We calculated the pairwise genetic distance between these sequences to infer upon their relatedness to each other. The mean genetic distance calculated for these 67 sequences was 0.0097. Further as shown (S1 Fig) in the heatmap generated using the pairwise genetic distance matrix, the sequence relatedness can be highlighted. The maximum pairwise genetic distance observed was 0.032, while the minimum was 0.00. Moreover, as depicted in the heat map, subsets of sequences had zero genetic distance. Among these subsets of sequences having zero genetic distance, the largest cluster contained 20 sequences. Out of these 20 sequences having zero genetic distance, 15 were from Premganj, and five were from Chakmeerapur. Fourteen of these 20 sequences were from individuals having HCV infection, and the remaining 6 were co-infected with HCV and HIV-1.

Selecting an optimum distance threshold for inferring epidemiologically linked transmissions is crucial for analyzing the structures of inferred networks. For this reason and to avoid any biases, we applied Empirical Phylogeny Informed Cluster Tool (EPI-ClusT) and recently developed general heuristic scoring approach AUTO-TUNE for establishing the best threshold for our sequence dataset. Using methods the optimum distance threshold calculated for our dataset was 0.006.
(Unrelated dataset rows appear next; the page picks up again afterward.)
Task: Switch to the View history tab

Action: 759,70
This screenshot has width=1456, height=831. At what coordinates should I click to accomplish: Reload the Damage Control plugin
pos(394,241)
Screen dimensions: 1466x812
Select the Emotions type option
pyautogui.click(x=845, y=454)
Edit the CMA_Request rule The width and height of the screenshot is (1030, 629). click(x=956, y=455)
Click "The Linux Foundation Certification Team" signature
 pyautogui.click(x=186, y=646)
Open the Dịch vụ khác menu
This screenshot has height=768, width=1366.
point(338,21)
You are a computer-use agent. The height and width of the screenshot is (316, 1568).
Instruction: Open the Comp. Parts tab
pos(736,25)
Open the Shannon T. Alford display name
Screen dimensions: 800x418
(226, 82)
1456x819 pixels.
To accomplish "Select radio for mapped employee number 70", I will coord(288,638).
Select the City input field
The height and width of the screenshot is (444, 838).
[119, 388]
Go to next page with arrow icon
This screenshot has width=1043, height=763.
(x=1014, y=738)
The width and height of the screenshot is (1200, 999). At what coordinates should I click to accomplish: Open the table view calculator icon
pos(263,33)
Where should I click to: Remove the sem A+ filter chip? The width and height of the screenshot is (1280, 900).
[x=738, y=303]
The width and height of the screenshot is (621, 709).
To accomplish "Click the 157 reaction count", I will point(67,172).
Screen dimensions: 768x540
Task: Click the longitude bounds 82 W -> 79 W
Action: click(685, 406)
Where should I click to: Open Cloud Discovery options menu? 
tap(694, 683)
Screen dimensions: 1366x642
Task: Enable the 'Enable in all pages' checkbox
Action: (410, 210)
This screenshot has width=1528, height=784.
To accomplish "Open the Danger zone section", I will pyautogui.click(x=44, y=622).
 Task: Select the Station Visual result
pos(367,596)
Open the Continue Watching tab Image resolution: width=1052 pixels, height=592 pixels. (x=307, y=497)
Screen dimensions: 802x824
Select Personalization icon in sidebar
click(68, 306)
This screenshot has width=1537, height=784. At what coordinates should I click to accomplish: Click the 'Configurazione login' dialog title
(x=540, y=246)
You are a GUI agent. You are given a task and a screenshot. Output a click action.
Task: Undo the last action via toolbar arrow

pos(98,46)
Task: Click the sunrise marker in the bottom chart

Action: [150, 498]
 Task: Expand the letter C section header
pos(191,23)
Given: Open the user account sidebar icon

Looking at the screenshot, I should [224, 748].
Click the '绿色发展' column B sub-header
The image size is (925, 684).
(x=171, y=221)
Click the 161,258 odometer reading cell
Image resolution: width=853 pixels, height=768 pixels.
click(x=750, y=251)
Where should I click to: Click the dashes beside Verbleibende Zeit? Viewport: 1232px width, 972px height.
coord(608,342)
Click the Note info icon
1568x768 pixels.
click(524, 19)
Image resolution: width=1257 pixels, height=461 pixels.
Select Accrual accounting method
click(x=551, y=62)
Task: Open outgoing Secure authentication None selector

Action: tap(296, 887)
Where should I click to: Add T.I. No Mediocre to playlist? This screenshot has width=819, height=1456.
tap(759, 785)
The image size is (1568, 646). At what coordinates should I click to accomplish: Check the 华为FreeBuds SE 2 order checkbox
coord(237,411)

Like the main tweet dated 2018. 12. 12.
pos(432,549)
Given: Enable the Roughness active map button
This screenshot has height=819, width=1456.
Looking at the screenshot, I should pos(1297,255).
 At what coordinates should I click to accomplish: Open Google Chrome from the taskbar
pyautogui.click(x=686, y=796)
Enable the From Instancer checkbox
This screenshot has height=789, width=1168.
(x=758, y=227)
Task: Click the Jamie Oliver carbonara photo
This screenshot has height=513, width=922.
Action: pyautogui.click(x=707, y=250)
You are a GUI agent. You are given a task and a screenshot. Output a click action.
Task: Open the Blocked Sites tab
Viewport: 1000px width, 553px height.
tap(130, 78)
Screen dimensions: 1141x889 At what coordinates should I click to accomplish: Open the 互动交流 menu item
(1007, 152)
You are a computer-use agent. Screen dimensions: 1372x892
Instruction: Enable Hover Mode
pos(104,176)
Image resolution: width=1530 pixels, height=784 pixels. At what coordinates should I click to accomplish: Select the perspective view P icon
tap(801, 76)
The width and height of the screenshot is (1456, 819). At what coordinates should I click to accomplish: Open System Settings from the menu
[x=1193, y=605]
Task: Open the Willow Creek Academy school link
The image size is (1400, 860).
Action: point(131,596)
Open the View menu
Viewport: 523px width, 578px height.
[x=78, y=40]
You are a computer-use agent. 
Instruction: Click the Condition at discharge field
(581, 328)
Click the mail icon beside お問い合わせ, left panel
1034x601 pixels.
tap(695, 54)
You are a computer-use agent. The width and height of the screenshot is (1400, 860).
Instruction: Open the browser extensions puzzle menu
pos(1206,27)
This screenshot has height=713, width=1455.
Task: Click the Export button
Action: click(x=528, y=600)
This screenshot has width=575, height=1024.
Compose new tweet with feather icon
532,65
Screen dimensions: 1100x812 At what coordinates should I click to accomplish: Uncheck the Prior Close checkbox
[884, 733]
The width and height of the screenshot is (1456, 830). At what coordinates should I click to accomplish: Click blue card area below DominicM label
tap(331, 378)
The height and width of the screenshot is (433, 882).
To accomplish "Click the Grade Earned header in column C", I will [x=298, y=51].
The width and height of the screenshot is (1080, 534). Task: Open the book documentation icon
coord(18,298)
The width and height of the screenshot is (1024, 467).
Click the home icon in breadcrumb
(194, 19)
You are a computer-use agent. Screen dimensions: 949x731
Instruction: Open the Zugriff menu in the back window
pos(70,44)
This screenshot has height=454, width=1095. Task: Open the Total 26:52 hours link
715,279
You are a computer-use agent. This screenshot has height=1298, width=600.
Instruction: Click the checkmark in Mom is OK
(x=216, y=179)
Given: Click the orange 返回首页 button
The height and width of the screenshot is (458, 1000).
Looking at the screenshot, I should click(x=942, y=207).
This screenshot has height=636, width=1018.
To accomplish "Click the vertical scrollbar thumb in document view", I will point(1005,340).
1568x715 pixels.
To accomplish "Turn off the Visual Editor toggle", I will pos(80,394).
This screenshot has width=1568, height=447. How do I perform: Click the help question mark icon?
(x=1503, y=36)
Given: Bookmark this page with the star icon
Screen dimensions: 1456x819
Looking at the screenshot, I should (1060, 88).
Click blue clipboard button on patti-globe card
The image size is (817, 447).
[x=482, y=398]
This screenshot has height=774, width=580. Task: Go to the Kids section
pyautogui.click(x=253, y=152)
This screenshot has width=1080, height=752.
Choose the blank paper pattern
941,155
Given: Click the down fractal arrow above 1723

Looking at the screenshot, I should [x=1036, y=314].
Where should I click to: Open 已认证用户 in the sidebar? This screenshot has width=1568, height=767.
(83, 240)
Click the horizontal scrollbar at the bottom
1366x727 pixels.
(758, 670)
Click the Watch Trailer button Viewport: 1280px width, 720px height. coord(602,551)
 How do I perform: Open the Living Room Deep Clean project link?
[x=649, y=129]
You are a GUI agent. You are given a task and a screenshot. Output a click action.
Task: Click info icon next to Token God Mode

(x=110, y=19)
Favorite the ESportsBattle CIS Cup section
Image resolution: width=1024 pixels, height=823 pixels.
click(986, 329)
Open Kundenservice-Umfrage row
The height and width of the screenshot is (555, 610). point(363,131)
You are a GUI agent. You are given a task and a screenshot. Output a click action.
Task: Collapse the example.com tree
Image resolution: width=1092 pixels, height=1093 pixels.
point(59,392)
Using the genetic distance threshold of 0.006, we constructed the transmission network with the help of MicrobeTrace. Unnao sequences became segregated into two clusters. The largest cluster had 54 sequences linked, while the other cluster contained only two sequences. The remaining 11 sequences were observed to be singletons. The largest cluster constituting 54 nodes had mean genetic distance of 0.0024, and the median age of the individuals in this cluster was 44.5 year. This cluster contained 23 males and 31 females. As shown in figures (Fig 1A and 1B), most individuals within this cluster were from Premganj (n = 29), while remaining (n = 25) were from Chakmeerapur. Two individuals in the other cluster (one male, and one female) hailed from Chakmeerapur. The mean genetic distance for this cluster was 0.0022.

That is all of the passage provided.